Chapter 2 — Read values
The question: how do I get a typed value out of a shape?
A shape exposes the underlying JSON through accessors you write. There's no hidden mapping layer to fight — you decide exactly how each value is read, validated, or transformed. This chapter covers the four ways to read, from the one you'll reach for most to the one you'll reach for least.
Everything builds on the TraceShape from Chapter 1.
1. Property hooks — the default
A PHP 8.4 property hook reads a value straight from $this->attributes and exposes it as a typed property:
public string $traceId {
get => $this->attributes['traceId'];
}Calling code reads it like any property, with full autocomplete and type info:
$shape->traceId; // stringThis is the cleanest option and the one to default to. Reach for the others when you need logic, coercion, or method semantics.
Transforming on the way out
A hook can return anything — so this is also where you turn raw JSON into rich types. Cast a string to an enum, or build a value object:
public LogLevelEnum $level {
get => LogLevelEnum::from($this->attributes['level']);
}This is a big part of the payoff: callers work with a LogLevelEnum, never the raw 'debug' string from the database.
2. Standard getters — when you want a method
If you prefer methods, or the read needs real logic, a plain getter works just as well:
public function getMessage(): string
{
return $this->attributes['message'];
}Use a getter (over a hook) when the access takes arguments, throws, or is genuinely a behaviour rather than a field — for example building an object:
public function getTimestamp(): DateTimeInterface
{
return new DateTime($this->attributes['timestamp']);
}3. The fluent helper — for coercion
Every shape exposes a Laravel Fluent instance via $this->fluent, which is handy for type coercion and quick collection work:
public function getDuration(): int
{
return $this->fluent->integer('duration'); // coerces, defaults to 0 if absent
}$this->fluent->integer('duration');
$this->fluent->string('message')->length();
$this->fluent->collect('context')->count();Pitfall
Reading through fluent bypasses the static key-existence check you get from typed $this->attributes[...] access. PHPStan won't catch a typo'd key here. Use it deliberately, for coercion — not as your default reader.
4. Array access — for ad-hoc reads
A shape implements ArrayAccess, so when you just want a value without writing an accessor, treat it like the array it wraps:
$shape['traceId']; // read
isset($shape['traceId']); // existsThis is an escape hatch, useful in tests or one-off scripts. In application code, a named accessor reads better and stays type-checked.
Handling optional and nullable values
You're in full control of how missing data is handled, which means you get to make the intent explicit. Two patterns cover almost everything.
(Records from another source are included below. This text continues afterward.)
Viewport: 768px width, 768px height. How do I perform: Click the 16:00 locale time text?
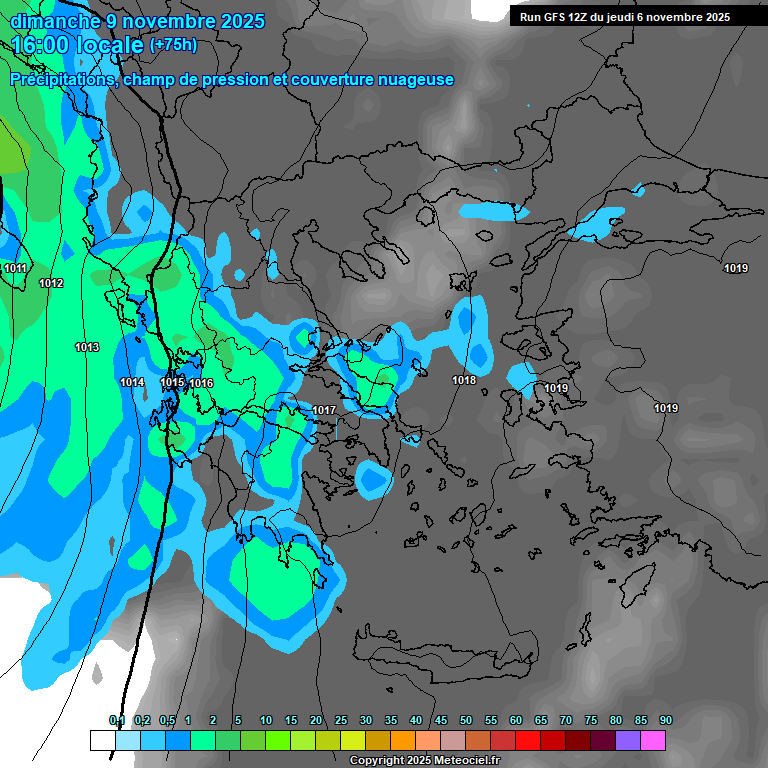coord(77,45)
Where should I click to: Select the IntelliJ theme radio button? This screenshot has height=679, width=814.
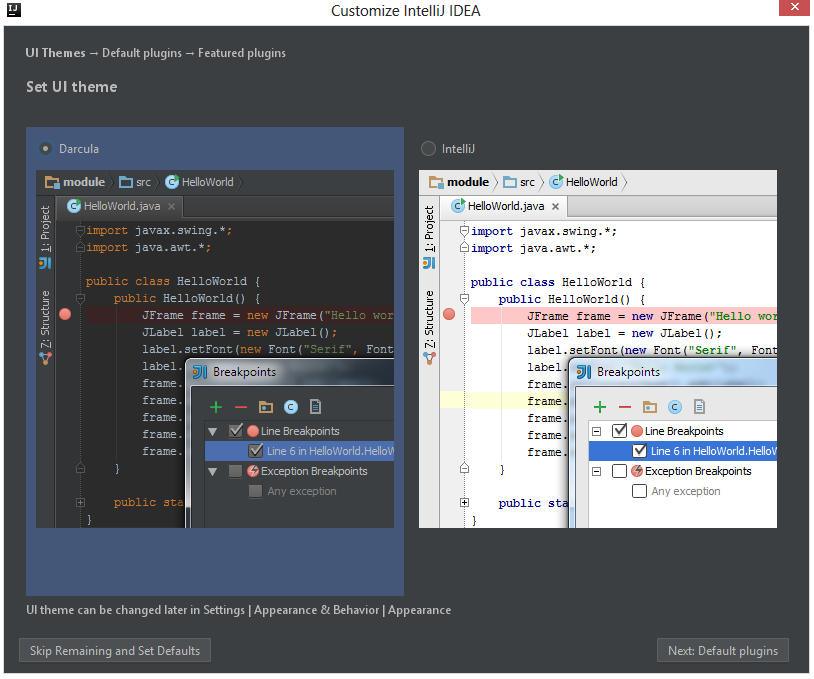pyautogui.click(x=429, y=146)
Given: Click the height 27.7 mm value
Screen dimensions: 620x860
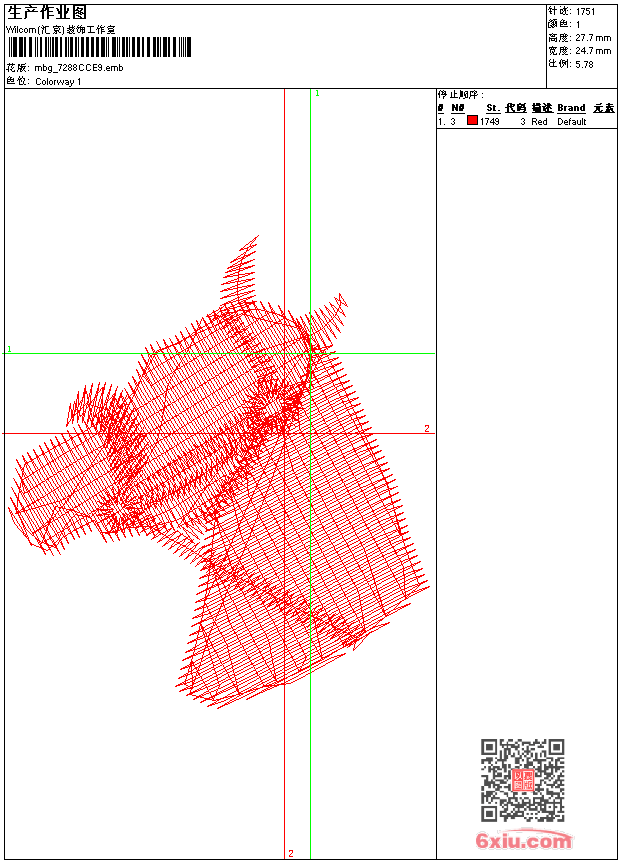Looking at the screenshot, I should [593, 38].
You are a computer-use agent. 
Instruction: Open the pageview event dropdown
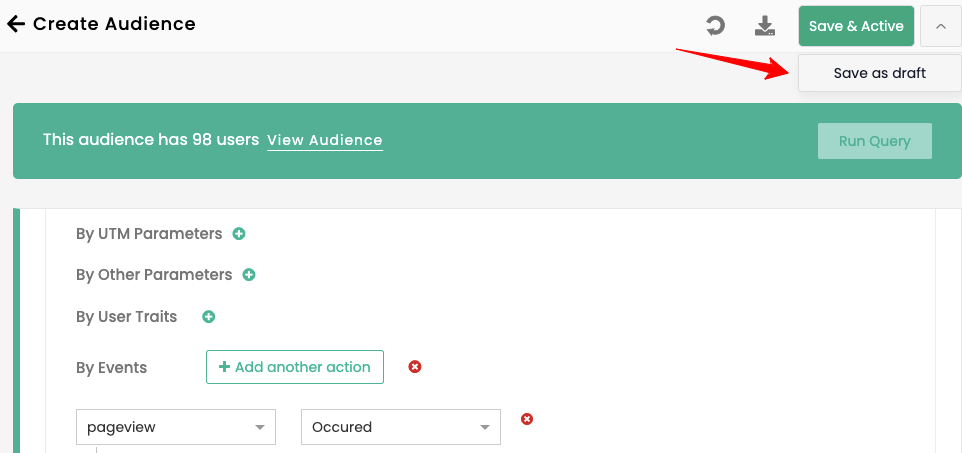coord(176,427)
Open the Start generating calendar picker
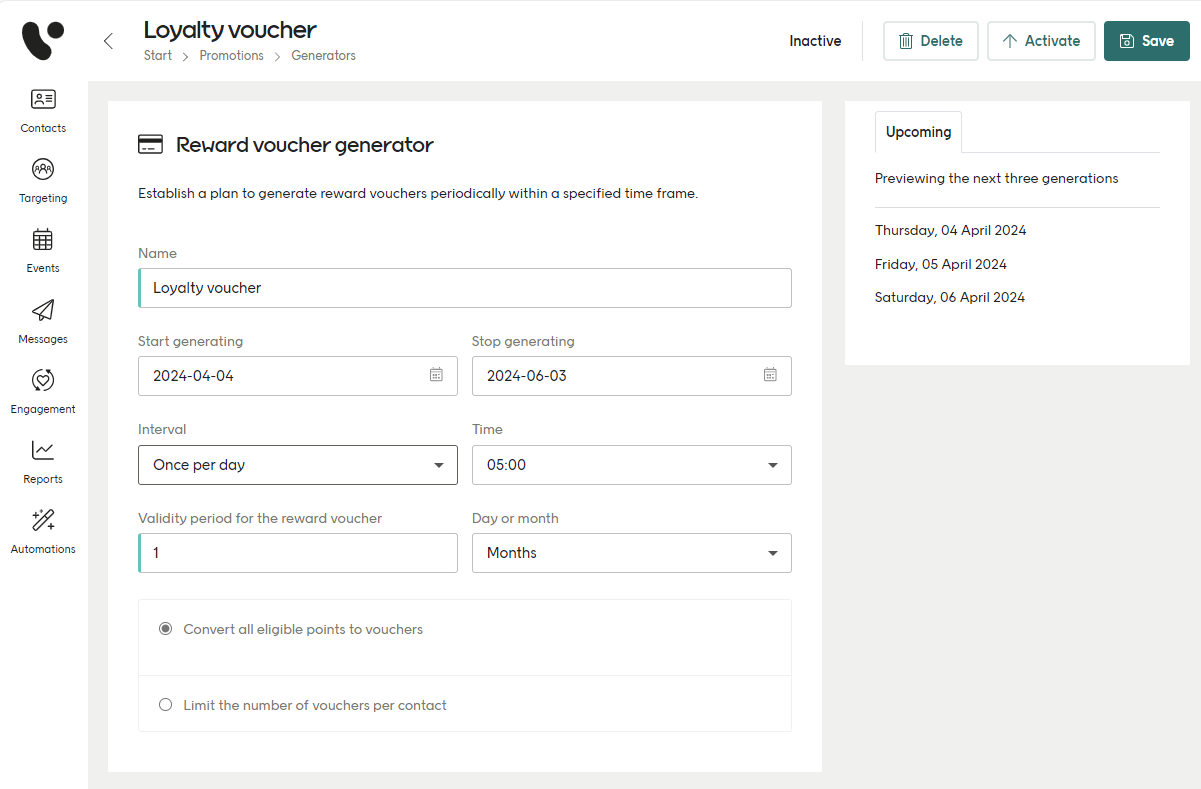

Soft access — return null when a key may be absent:
public function tryException(): ?string
{
return $this->attributes['exception'] ?? null;
}Strict access — require the key and fail loudly if it's gone:
public function getStackTrace(): string
{
$trace = $this->attributes['stackTrace'] ?? null;
if ($trace) {
return $trace;
}
throw JsonShapeException::missingKey('stackTrace', $this);
}A naming convention keeps the two obvious at the call site: prefix soft readers with try, strict ones with get.
$exception = $shape->tryException();
if ($exception === null) {
return null;
}
return ['exception' => $exception, 'stacktrace' => $shape->getStackTrace()];TIP
JsonShapeException::missingKey() attaches the shape as context, so failures are easy to trace. See Chapter 7 for handling it.
Best practices
- Default to property hooks; use getters for behaviour,
fluentfor coercion, array access for throwaway reads. - Decide null vs. throw on purpose and signal it with the
try/getnaming convention. - Keep
fluentfor coercion, not as a way around the type checker.